Operational Protocol and Systems

During the infancy stage of a business, the business owner usually performs most, if not all, of the business’s functions on their own. The business owner might fulfill tasks related to sales, marketing, accounting, human resources, product/service fulfillment, and countless other roles.

Unfortunately, we do not possess telekinetic superpowers to communicate our thoughts and directions to another individual. Given the current infrastructure of your medical practice, you likely employ a support team that fulfills administrative tasks for your clinic. But did every employee receive standardized training on the processes encompassed with their scope of work? If not, employees will perform tasks assigned to them based on experience and familiarity with how to accomplish their job responsibilities. It is challenging for employees to deliver a consistent level of service when each employee has a different technique for the processes of your organization.

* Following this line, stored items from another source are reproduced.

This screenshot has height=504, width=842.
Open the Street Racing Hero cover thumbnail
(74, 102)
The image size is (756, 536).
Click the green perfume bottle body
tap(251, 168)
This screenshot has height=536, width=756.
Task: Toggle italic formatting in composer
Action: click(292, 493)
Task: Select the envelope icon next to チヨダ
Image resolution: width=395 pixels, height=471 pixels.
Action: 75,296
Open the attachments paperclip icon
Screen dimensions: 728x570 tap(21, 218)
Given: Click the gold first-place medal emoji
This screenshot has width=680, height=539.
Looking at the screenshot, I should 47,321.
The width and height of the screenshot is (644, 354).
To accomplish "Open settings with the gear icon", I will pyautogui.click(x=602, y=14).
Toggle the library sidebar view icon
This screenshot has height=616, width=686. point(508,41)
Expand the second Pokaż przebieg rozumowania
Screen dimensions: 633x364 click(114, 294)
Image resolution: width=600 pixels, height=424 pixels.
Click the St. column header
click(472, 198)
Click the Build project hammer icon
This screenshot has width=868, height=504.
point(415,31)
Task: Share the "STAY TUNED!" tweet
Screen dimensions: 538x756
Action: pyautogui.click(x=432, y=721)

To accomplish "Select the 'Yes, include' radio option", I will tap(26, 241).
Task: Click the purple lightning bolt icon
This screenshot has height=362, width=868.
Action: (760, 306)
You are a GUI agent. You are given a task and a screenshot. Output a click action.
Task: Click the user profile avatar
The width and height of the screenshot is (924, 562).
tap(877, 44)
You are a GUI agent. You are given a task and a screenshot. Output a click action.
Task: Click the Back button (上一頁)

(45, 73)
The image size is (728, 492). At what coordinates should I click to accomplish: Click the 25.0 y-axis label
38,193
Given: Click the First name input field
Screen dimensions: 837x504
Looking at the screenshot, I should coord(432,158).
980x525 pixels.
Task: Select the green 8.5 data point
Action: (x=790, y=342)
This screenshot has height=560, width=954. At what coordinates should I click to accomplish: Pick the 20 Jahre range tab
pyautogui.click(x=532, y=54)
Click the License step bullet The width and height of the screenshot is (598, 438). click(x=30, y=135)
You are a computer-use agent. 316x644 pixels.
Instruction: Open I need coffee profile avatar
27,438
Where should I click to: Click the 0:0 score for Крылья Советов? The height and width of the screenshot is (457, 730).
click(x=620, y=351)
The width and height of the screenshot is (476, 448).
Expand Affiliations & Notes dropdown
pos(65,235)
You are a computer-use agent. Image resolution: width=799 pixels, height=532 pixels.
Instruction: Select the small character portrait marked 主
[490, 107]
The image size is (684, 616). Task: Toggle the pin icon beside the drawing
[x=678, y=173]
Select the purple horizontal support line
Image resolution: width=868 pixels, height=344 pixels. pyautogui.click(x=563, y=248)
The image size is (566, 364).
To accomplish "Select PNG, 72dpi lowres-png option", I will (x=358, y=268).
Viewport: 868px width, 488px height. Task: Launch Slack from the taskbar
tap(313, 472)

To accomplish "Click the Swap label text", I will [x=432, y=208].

The processes of your practice have a direct impact on the level of service you provide the patients. These processes also communicate your WAY of doing business, and that’s what makes your medical practice unique.

To effectively scale your practice, you must begin working ON your business rather than IN your business. A fundamental principle of working ON a business is hiring quality employees to perform tasks outside your core competency. Adequately staffing the clinic is essential, but you must also ensure that each staff member completes their duties consistently, compliantly, and reliably by developing systems and processes for every task.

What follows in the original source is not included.